С 1943 года по решению ГОКО возобновлена добыча урана в СССР, но добываемые количества ничтожно малы. За все время было получено только около одной тонны урановых солей. Разведанные в СССР запасы урановых месторождений немногочисленны и бедны содержанием урана (около 0,1 %).

Чистый графит не вырабатывался до настоящего времени, и только в 1944 году начато опытное получение небольших количеств этого материала на Московском электродном заводе.

Тяжелая вода до настоящего времени в СССР не вырабатывалась.

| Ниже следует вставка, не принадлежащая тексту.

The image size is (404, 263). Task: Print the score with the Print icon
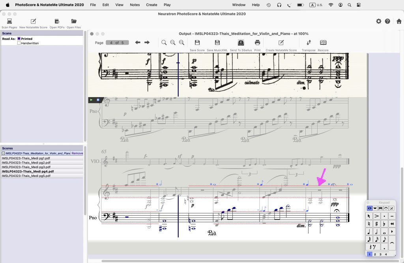(257, 43)
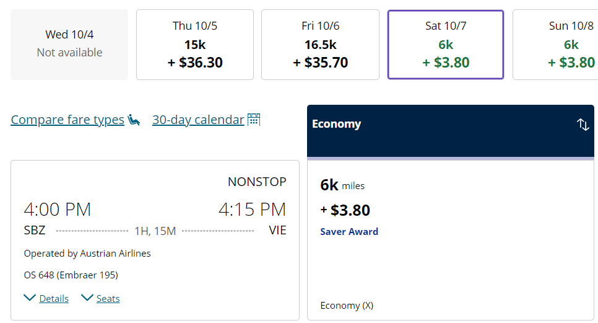Image resolution: width=598 pixels, height=323 pixels.
Task: Switch to the Sun 10/8 date tab
Action: click(x=557, y=45)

Из сказанного вытекает необходимость создания сырьевой базы урана, графита и тяжелой воды в СССР. <…>

…Ближайшей задачей является создание опытной диффузионной установки и разработка проекта диффузионного завода для получения урана-235. Решение этой сложной задачи требует опытной разработки специальных компрессоров и специальной сетки с малыми порами, для чего необходима организация хорошо оборудованного опытного завода… Получение урана-235 диффузионным методом производится из шестифтористого урана, вещества, для промышленного производства которого необходимо построить специальный цех.